1.   引言

大型海藻是指分布在潮间带及潮下带，形态较大，可肉眼观察并分辨其个体形态结构，且大多具有假根、假茎或假叶形态特征的藻类^[1]。大型海藻不仅具有食品^[2]、工业用品^[3]、医用材料及药源^[4]、饲料^[5]等经济价值，还具有固碳增汇、吸收水体氮、磷^[6-7]等生态效益。

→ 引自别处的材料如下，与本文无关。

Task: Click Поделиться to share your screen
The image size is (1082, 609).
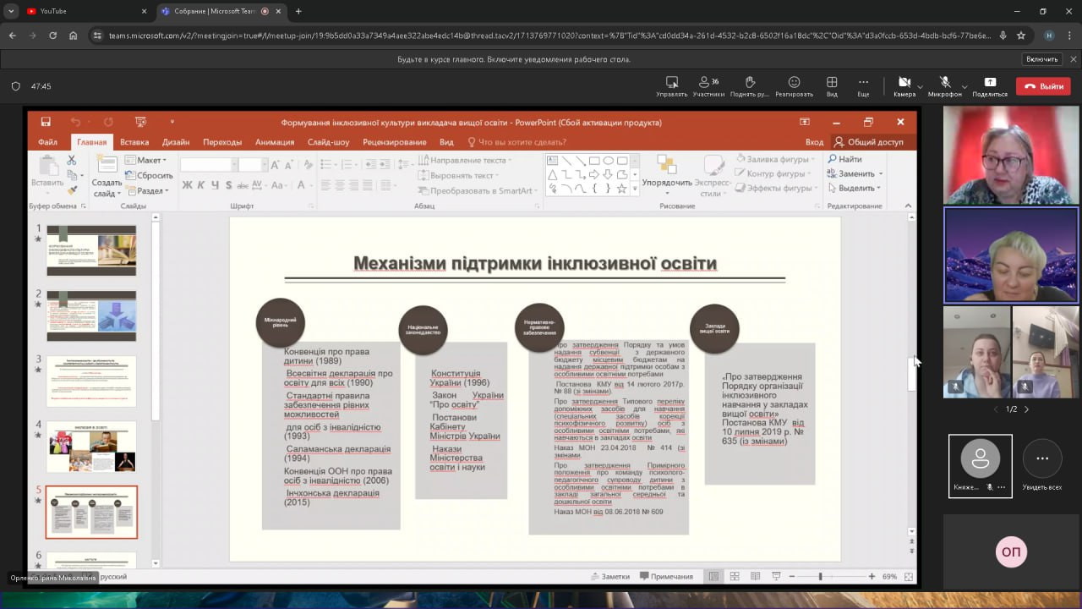Action: coord(989,85)
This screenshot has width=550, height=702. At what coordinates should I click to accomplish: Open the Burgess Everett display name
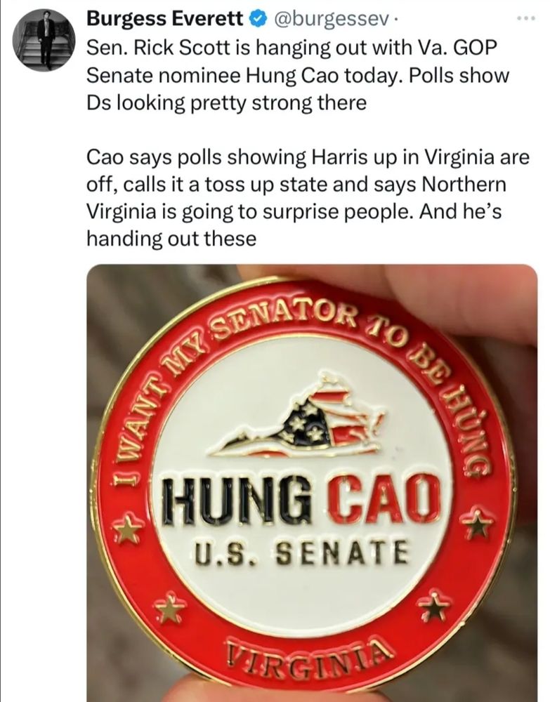164,19
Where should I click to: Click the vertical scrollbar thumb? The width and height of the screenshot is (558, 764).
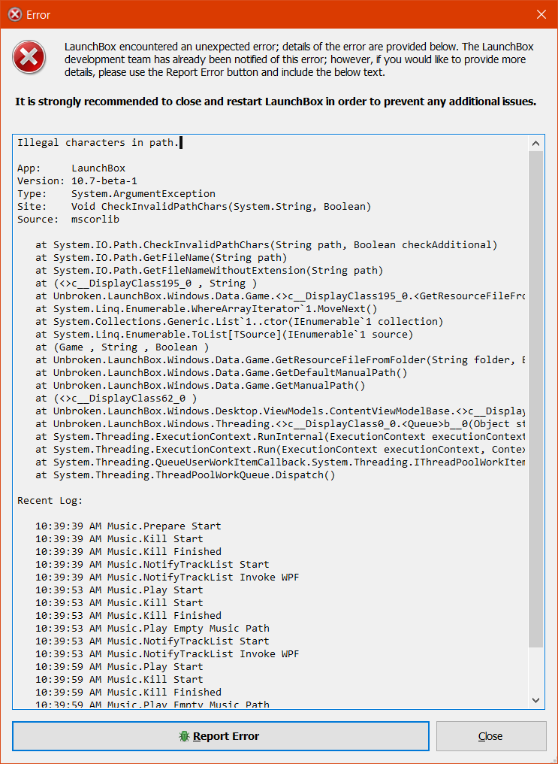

海藻的生长可成为吸收水体营养的“汇”，而海藻凋落则会成为释放水体营养的“源”^[8]。海藻栽培和收获过程中由于藻体衰败、风浪、鱼类啃食、藻体收获掉落等原因可能导致藻体脱落分解，对海洋环境造成影响^[9-10]。一方面，凋落前的大型海藻从水体中吸收了大量碳、氮、磷，而凋落后在较短时间内分解释放富集的碳、氮、磷，会引起水体富营养化或导致沉积物中有机质的积累^[11]。王云祥等^[12]研究了江篱脱落物对上覆水水质的影响，发现海藻脱落物分解后导致水体氮、磷浓度上升，可能引起水体富营养化和有害藻华的暴发。戴晓娟等^[13]研究发现，干龙须菜（Gracilaria lemaneiformis）凋落过程中，水体总氮、总磷浓度分别较对照组上升了161.78%和759.93%。另一方面，这些凋落物分解后继续参与海洋养分循环，为海洋异氧微生物提供能量来源。刘雨蒙等^[14]认为，大型海藻凋落物分解为海藻有机、无机碎屑，参与海藻场碳、氮等养分循环，对维持海藻场较高的净初级生产力有着重要作用。

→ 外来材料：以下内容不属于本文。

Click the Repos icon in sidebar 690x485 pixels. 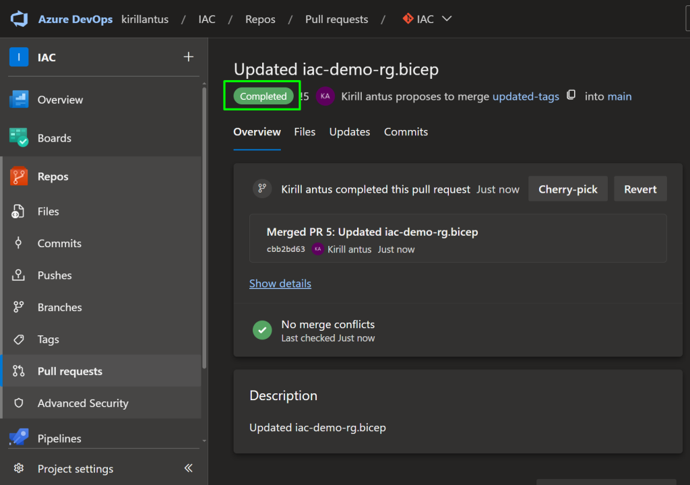19,176
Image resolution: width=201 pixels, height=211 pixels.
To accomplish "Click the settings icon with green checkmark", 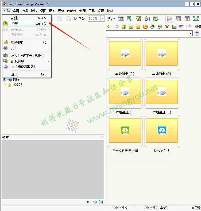I will coord(156,19).
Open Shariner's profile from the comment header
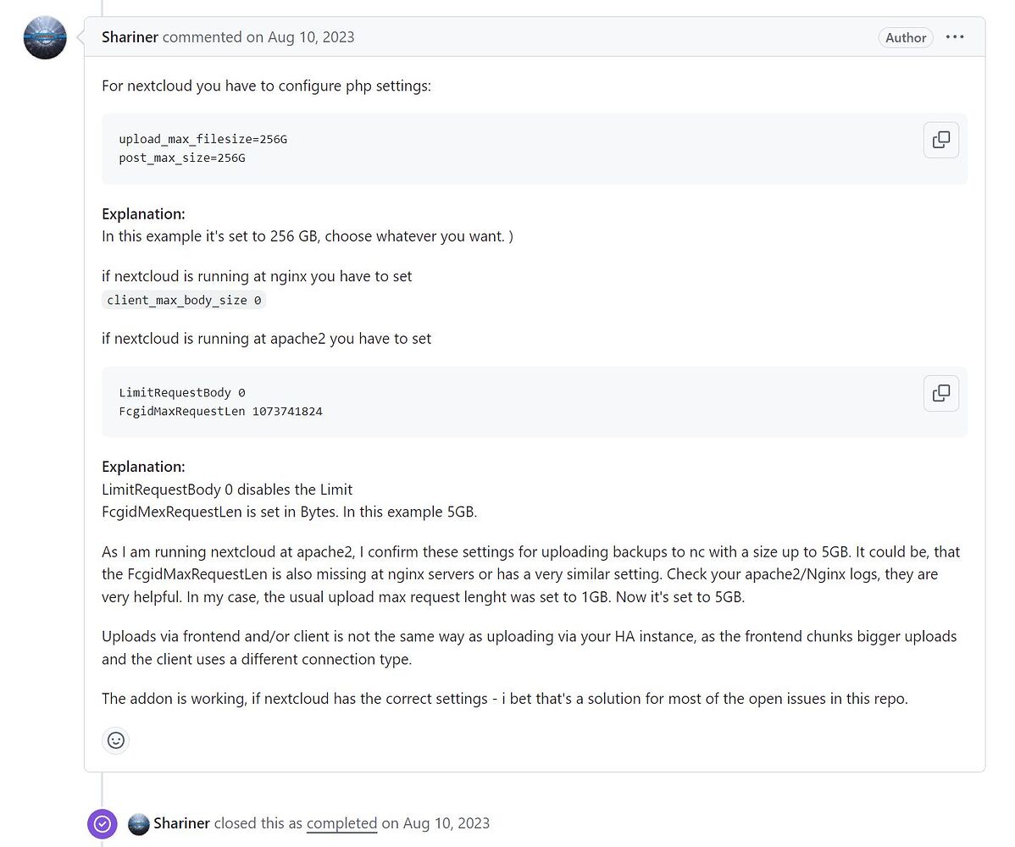 pyautogui.click(x=129, y=36)
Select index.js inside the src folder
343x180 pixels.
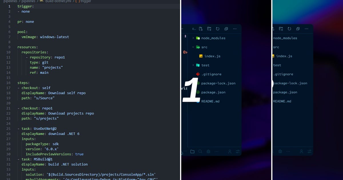[212, 56]
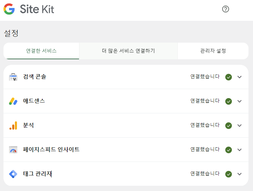Click the 분석 (Analytics) bar chart icon

point(13,125)
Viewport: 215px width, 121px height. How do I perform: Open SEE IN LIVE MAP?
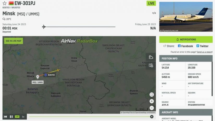[14, 41]
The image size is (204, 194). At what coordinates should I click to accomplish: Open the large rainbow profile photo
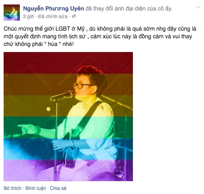68,117
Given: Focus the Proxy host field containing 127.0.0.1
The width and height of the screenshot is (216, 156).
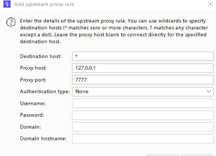Looking at the screenshot, I should tap(143, 68).
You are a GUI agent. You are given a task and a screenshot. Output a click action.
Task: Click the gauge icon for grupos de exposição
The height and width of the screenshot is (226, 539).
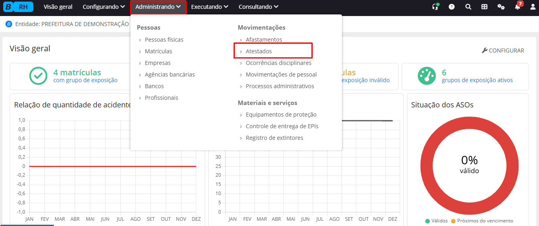tap(427, 76)
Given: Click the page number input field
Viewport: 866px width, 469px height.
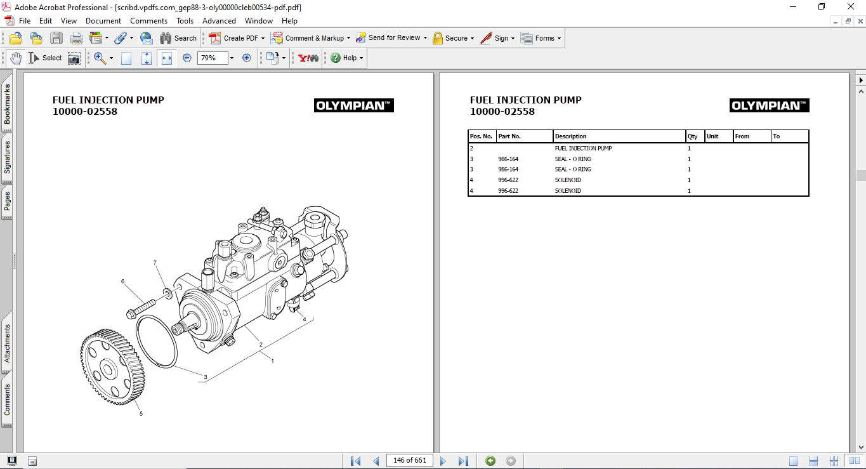Looking at the screenshot, I should tap(409, 461).
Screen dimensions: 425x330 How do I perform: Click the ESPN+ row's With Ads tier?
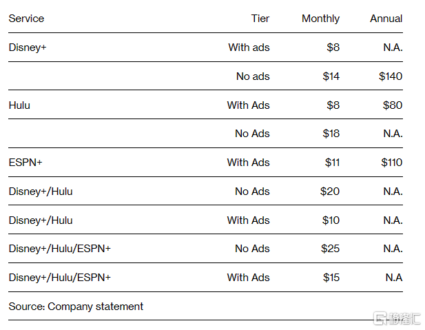pyautogui.click(x=248, y=163)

如上所述，微生物是海藻凋落分解过程的重要参与者^[10]。海藻场中的微生物将脱落的大型海藻分解为海藻有机、无机碎屑，参与海藻场碳、氮等营养元素的物质循环^[14]，这些物质不仅能够通过生物体自身或者其他途径传递到水体，进而影响水质，还可作为营养物质提供给沉积物中的微生物，影响微生物的种类和数量^[15]。王晓妍^[16]研究认为，变形菌门（Proteobacteria）的脱硫弧菌属（Desulfovibrio）是江蓠属大型海藻龙须菜和菊花心江蓠（Gracilaria lichenoides）凋落物附着细菌的优势属。当凋落物分解环境相似时，不同种大型海藻凋落物附着细菌的α-多样性和群落复杂性表现出相同的趋势。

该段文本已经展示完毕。